Betriebs- und Personalräte finden in diesem Buch viele Argumente für ihren Kampf um eine menschliche Gestaltung der digitalen Arbeitswelt. Dazu gehören auch solche, die die betriebswirtschaftliche Effektivität vieler effizienzgetriebener Systeme anzweifeln. 

Auch wenn viele der beschriebenen Erkenntnisse nicht gänzlich neu sind und bereits in anderen Studien umfassend beschrieben wurden: Die Studie bietet einen ebenso kompakten, wie umfassenden und anschaulichen Überblick, was möglich ist und heute bereits genutzt wird. 

Auch aus Arbeitgebersicht – bzw. aus Sicht von Führungskräften, die übrigens zunehmend selbst in den Fokus von Rating- und Rankingsystemen geraten (S. 51 f.) – könnte es nur auf den ersten Blick ein „falsches Buch“ sein. Denn aus unseren zahlreichen Einblicken in die Praxis wissen wir: Betriebsräte sind ein wichtiges Korrektiv, eine „zweite Meinung“ die das Management „auf den Teppich“ zurückholt. Zahlreiche konkrete Beispiele, welchen Mehrwert die betriebliche Mitbestimmung hier bieten kann, finden sich in unserem „Praxiswissen Betriebsvereinbarungen“. 

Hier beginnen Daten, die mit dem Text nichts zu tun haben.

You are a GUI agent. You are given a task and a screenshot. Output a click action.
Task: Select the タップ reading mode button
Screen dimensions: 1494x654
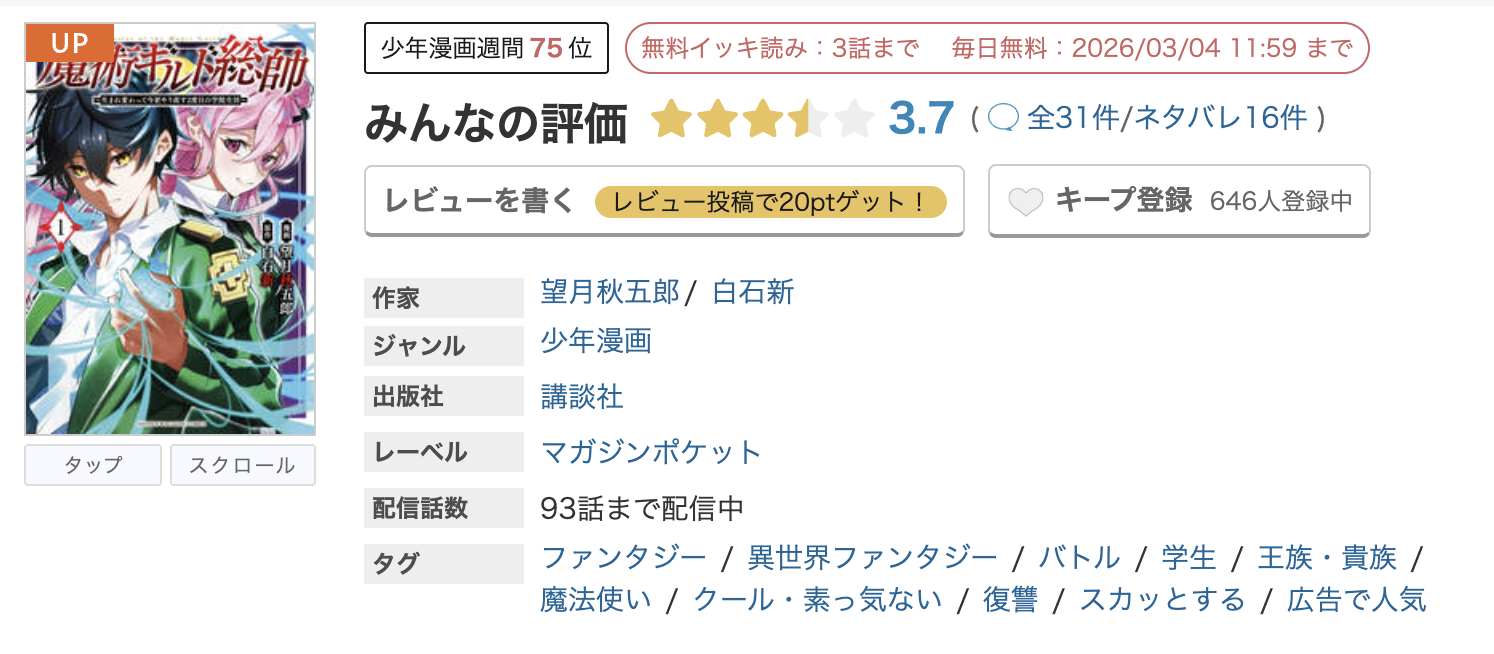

Gleichzeitig ist es wichtiger denn je, gemeinsam zu überlegen, wie die neuen technischen Möglichkeiten für die Gestaltung von guter Arbeit eingesetzt werden können. Fundamentalopposition ist da nicht angesagt. Hier lässt Christl möglicherweise ein bisschen „was liegen“. Können z.B. wirksame und IT-gestützte Personalplanungs-, Arbeitssicherheits- und Gesundheitssysteme nicht auch Belastungen reduzieren, Qualifizierung und ggf. individuelle Flexibilität ermöglichen? Was braucht es hierfür? Auch müssen Betriebs- und Personalräte damit umgehen, dass viele Systeme von den Beschäftigten selbst als bequem oder entlastend wahrgenommen werden. Umso wichtiger ist es, dass eine Interessenvertretung (aber auch eine Personalabteilung, die ihren Job ernst nimmt) die „Risiken, Nebenwirkungen und Missbrauchspotenziale“ ebenso klar benennt, wie die darin liegenden Chancen für die Beschäftigten. 

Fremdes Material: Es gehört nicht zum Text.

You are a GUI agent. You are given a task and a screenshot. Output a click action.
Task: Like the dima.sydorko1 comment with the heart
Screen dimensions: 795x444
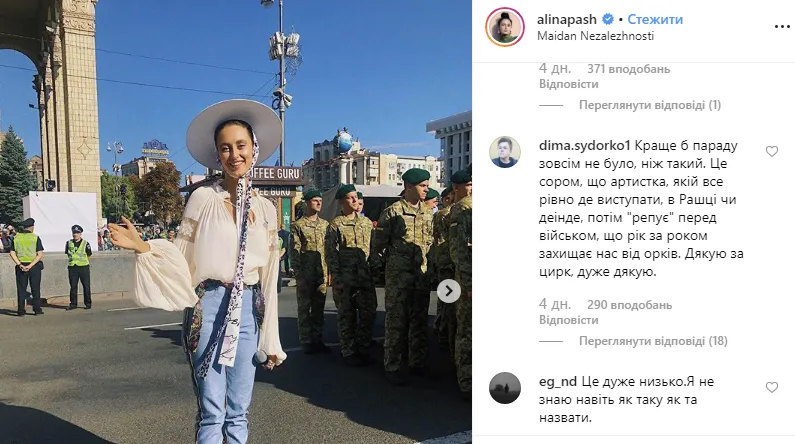pyautogui.click(x=772, y=151)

Auch dem aufgeregten Arbeitgeberanwalt sind also „falsche Bücher“ wie das von Wolfie Christl unbedingt zu empfehlen. Und sei es, um ihm präventiv zu zeigen, wo er mit Gegenwind respektive mit Einigungsstellen zu rechnen hat. 

Für Kunden von Amazon, Zalando und Co. oder auch Nutzern von Call Centern und Lieferdiensten aller Art ist es nebenbei auch ein – bisweilen unangenehmer – Augenöffner.